According to Glenn Beck, Van Jones, who he managed to get fired, ACORN, anyone in Obama's administration and Democrats in general are ALL Communists! Like the Red Scare from the McCarthy era. As long as HE says it, he thinks he's exercising his first amendment rights, but the Glenn Becks, who 6 months ago, no had heard of, is CRYING all the way to the bank because he appeals to the "lunatic fringe" on the far right. I didn't say Republican because they are a "fractured" group, with no compass, no agenda of their own to justify, that's why they are the party of NO!

Cheney, his daughter who knows nothing, Tom Delay, Rick Santorum, Sarah Palin, failed candidate John McCain and their No. 1 son, Dick Armey are all advocates of those so-called "tea" parties, the birthers and the gun toters, all because Obama doesn't "fit" their All-American persona, but it's okay to send people of color and others, to die on the battlefields. The above have all "milked" the system, for their own benefit and Obama has taken their "sense of entitlement" away from them.

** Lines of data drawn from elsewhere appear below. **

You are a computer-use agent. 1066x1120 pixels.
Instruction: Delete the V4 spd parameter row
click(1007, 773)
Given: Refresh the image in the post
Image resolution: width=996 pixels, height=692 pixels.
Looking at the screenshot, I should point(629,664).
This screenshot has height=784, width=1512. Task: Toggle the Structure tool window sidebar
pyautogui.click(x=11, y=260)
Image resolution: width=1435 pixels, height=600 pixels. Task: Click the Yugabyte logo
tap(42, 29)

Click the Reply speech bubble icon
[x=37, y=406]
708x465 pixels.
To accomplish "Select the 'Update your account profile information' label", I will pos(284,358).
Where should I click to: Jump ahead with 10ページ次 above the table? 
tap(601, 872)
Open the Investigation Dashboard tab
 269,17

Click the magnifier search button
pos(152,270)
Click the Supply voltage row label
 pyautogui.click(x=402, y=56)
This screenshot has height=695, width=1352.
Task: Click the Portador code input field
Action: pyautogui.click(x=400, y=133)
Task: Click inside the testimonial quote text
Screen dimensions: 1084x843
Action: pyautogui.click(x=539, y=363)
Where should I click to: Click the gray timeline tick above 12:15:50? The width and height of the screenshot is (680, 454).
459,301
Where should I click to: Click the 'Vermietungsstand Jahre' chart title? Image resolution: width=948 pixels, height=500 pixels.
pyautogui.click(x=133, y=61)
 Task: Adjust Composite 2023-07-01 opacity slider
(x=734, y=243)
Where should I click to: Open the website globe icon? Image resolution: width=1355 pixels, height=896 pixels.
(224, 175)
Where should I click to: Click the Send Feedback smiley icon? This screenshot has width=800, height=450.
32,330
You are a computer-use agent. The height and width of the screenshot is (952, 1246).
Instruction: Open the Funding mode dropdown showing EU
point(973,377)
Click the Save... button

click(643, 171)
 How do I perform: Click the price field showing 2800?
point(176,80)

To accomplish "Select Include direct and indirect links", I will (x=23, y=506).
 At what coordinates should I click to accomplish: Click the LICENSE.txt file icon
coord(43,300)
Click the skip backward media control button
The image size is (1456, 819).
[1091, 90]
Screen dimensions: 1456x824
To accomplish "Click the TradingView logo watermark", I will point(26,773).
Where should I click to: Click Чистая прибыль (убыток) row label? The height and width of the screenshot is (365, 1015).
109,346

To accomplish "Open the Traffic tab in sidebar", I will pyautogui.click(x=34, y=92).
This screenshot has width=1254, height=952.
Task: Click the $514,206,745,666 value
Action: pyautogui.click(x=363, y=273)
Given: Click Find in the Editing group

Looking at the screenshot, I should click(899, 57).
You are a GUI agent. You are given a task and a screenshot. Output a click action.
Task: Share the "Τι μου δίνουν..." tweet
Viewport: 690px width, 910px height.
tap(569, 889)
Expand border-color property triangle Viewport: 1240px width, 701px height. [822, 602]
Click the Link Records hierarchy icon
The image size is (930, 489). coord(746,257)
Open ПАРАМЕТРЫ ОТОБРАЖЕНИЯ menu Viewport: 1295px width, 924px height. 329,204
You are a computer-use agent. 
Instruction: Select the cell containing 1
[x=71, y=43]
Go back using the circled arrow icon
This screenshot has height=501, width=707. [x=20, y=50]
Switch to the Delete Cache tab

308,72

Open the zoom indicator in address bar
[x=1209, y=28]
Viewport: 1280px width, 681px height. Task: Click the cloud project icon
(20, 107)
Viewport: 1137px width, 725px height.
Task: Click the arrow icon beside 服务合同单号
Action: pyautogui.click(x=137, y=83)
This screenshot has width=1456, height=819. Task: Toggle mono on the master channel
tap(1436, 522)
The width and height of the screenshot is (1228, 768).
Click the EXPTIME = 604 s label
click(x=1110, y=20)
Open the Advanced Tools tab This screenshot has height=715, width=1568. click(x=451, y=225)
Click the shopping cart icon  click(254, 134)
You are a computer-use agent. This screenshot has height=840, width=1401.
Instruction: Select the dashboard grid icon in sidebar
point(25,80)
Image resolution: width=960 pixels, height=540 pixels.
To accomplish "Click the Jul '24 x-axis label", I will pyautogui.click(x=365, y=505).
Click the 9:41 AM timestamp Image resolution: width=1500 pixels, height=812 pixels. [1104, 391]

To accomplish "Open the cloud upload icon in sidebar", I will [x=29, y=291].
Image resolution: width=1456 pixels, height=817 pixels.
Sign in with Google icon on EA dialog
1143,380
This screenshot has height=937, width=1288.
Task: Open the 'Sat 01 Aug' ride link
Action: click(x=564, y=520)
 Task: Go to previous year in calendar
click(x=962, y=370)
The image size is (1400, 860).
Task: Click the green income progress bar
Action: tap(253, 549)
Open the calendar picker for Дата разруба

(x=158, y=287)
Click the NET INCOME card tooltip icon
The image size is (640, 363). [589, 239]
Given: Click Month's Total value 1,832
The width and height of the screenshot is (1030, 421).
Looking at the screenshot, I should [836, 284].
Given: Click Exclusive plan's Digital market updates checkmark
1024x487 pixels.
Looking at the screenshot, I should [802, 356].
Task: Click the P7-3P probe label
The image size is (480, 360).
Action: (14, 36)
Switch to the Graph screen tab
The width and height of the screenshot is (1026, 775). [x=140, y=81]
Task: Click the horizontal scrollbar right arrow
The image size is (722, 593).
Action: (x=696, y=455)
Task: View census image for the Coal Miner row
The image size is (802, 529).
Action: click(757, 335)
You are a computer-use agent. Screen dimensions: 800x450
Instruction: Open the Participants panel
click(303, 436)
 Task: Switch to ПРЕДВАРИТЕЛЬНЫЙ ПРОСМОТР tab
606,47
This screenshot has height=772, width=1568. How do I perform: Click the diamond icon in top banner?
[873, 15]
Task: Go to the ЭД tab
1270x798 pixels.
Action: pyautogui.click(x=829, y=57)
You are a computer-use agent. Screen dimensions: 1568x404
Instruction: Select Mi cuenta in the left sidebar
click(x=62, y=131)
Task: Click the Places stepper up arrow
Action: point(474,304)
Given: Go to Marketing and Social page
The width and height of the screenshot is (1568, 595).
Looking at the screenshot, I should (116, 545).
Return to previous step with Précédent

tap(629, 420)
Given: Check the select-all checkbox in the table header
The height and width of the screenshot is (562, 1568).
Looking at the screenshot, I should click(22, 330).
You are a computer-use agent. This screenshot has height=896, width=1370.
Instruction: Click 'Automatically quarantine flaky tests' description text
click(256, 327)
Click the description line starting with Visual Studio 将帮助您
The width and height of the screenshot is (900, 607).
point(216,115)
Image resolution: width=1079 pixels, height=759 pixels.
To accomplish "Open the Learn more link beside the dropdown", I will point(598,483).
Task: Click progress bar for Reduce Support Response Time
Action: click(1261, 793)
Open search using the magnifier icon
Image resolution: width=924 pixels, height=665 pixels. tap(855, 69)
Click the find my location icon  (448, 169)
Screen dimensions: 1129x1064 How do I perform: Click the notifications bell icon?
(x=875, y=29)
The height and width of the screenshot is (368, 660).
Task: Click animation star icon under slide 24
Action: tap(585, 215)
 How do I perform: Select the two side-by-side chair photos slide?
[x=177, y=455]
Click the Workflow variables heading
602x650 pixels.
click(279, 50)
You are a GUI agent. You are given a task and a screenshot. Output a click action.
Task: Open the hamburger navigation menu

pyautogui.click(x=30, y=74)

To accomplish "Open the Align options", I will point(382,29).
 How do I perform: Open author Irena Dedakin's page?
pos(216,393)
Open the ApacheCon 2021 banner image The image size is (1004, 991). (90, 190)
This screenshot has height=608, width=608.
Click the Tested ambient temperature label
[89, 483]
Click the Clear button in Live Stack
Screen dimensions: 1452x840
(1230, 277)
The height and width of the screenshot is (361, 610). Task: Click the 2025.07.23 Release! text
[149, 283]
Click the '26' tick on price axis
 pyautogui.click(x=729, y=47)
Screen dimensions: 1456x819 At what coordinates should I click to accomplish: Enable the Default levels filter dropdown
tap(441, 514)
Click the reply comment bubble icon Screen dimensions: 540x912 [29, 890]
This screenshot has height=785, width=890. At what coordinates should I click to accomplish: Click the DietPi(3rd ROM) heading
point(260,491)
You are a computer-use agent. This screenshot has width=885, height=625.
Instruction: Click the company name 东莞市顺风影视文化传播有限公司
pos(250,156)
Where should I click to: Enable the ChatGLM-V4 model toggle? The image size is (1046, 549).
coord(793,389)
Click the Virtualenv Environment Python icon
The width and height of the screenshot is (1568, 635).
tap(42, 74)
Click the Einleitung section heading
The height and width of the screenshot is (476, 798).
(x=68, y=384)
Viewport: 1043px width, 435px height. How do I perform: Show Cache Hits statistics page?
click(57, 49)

No, they only want the government to take care of those that LOOK like them!
okie
 
  0  
Wed 28 Oct, 2009 04:57 pm
@teenyboone,
teeny, why do you continue to see everything through the prism of race? The Republicans have a chairman today that is black. The Republicans put a black on the Supreme Court, Clarence Thomas. Bush had many in his administration, example Condi Rice. Admit it, black conservatives are savaged by none other than the Democrats, and commonly fellow blacks. It is the race baiters like Jesse Jackson that do not want the issue of race to disappear, that is what they make their living off of. And also admit it, the Democrats are the groupees, they see everything through the prism of groups, of race, etc. Republicans want to progress past that childish way of looking at the world, they would like to look at people as individuals instead of helpless and downtrodden groups. And if you could also look at yourself as an individual, a successful one, perhaps you could also begin to realize the Democrats have done nothing for you. You have done it all for yourself. It has been your hard work and success that has made you the person you are. The content of your character, not the color of skin is what matters.
mysteryman
 
  1  
Wed 28 Oct, 2009 04:57 pm
@teenyboone,
You need some serious help!!!

Not every decision or opinion is based on racism, like you seem to think.
Get over yourself and get a grip on reality.
0 Replies
 
McGentrix
 
  0  
Wed 28 Oct, 2009 06:51 pm
You guys still read her posts? Huh.
cicerone imposter
 
  2  
Wed 28 Oct, 2009 06:54 pm
@McGentrix,
If we're still reading your crap, there's nothing wrong with "her stuff."
At least she believes in stuff that's probably been influenced by her experiences.